Deshalb trifft es der Begriff alleinreisend vielleicht besser als single. „Viele Menschen haben einen Partner, der nicht gerne verreist. Was soll die Person machen? Etwa daheimbleiben?“, sagt Mathys. Deshalb sei ihr Hotel nicht nur für Singles gedacht, sondern für alle Menschen, die ein bisschen Zeit für sich brauchen. Wer Ruhe will, bekommt sie. Wer Action will, bekommt sie auch. Und wer einfach nur reden will, kann das nicht nur mit Gästen, sondern auch mit der hauseigenen Psychologin. „Man geht spazieren und redet sich alles von der Seele“, sagt Mathys. Viele Gäste würden diesen Service – auch ohne Sorgen – nutzen.

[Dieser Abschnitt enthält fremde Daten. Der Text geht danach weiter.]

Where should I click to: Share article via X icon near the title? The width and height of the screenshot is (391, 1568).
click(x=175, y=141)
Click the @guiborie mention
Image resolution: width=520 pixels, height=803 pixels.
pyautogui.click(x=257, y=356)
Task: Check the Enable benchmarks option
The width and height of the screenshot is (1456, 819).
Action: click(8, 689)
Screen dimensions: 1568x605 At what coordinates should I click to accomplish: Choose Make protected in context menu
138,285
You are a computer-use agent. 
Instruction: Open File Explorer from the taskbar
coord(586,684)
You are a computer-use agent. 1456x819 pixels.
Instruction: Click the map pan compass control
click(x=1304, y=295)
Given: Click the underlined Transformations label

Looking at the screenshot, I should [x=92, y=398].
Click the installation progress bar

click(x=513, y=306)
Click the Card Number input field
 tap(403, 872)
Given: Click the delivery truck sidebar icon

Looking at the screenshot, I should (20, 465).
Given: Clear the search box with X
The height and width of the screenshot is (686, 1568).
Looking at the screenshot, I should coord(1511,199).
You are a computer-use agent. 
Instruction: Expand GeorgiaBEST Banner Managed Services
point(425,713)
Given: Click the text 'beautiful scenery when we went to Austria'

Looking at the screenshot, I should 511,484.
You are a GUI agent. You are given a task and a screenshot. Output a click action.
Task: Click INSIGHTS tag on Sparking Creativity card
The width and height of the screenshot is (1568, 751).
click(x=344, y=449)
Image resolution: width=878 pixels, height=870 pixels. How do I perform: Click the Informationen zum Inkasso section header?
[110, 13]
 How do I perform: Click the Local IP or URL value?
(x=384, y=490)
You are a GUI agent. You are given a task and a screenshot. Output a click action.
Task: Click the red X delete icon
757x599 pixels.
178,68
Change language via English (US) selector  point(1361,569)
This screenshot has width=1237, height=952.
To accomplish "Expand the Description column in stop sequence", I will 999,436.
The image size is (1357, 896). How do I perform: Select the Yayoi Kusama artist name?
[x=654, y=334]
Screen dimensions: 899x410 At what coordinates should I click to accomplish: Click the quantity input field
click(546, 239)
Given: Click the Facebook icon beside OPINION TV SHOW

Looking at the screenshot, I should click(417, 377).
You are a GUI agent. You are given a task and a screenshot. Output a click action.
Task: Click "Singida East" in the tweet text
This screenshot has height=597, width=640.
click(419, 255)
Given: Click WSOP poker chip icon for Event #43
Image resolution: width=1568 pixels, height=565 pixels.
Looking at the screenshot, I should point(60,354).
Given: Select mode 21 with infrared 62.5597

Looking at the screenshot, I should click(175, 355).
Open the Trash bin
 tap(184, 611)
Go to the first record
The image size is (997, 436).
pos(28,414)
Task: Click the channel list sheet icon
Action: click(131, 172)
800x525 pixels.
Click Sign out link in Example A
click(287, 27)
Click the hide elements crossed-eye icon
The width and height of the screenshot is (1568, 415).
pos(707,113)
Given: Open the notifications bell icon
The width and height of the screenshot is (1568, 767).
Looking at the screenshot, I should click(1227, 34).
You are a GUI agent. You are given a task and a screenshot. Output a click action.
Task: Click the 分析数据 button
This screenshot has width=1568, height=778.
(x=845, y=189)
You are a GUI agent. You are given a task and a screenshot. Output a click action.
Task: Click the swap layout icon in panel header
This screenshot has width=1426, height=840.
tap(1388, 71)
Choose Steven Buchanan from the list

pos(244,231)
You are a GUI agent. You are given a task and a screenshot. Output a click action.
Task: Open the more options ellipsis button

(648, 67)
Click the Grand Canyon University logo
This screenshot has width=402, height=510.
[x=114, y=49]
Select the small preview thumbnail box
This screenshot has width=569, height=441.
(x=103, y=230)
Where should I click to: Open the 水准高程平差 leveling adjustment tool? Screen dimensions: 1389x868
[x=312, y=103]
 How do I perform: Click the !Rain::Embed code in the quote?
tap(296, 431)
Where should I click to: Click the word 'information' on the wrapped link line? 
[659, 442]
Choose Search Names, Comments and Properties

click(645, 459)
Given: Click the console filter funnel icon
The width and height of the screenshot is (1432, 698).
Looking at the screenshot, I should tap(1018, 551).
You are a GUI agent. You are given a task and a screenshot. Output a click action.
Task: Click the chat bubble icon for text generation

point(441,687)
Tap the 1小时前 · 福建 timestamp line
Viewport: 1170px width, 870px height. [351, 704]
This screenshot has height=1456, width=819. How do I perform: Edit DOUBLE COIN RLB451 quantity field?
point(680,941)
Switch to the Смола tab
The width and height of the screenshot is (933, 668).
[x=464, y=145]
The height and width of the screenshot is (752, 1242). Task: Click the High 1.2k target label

Aus diesem einen Hotel einen Trend abzuleiten, wäre freilich absurd. Das findet auch der Münchner Singleparty-Besucher Daniel: „Ich gehe gern auf Singlepartys, aber in den Urlaub fahre ich dann doch lieber mit Freunden. Wenn viele Leute wegfahren, dann macht es nichts aus, wenn ein paar Singles dabei sind.“ Ein Single macht eben noch lange keinen Alleinreisenden.

(sueddeutsche.de/mmk)

2 Kommentare Gib deinen ab

  1. Nadine sagt:

    Tolle idee. Ein Singlehotel

  2. Hartie sagt:

    Ich war zwischen Weihnachten und Neujahr für zwei Nächte Gast im Eden und war vollauf zufrieden. Auch für Nicht-Singles eine Übernachtung wert. Freundliches Personal, schöne Zimmer, gutes Essen & nette Gäste – was will man mehr?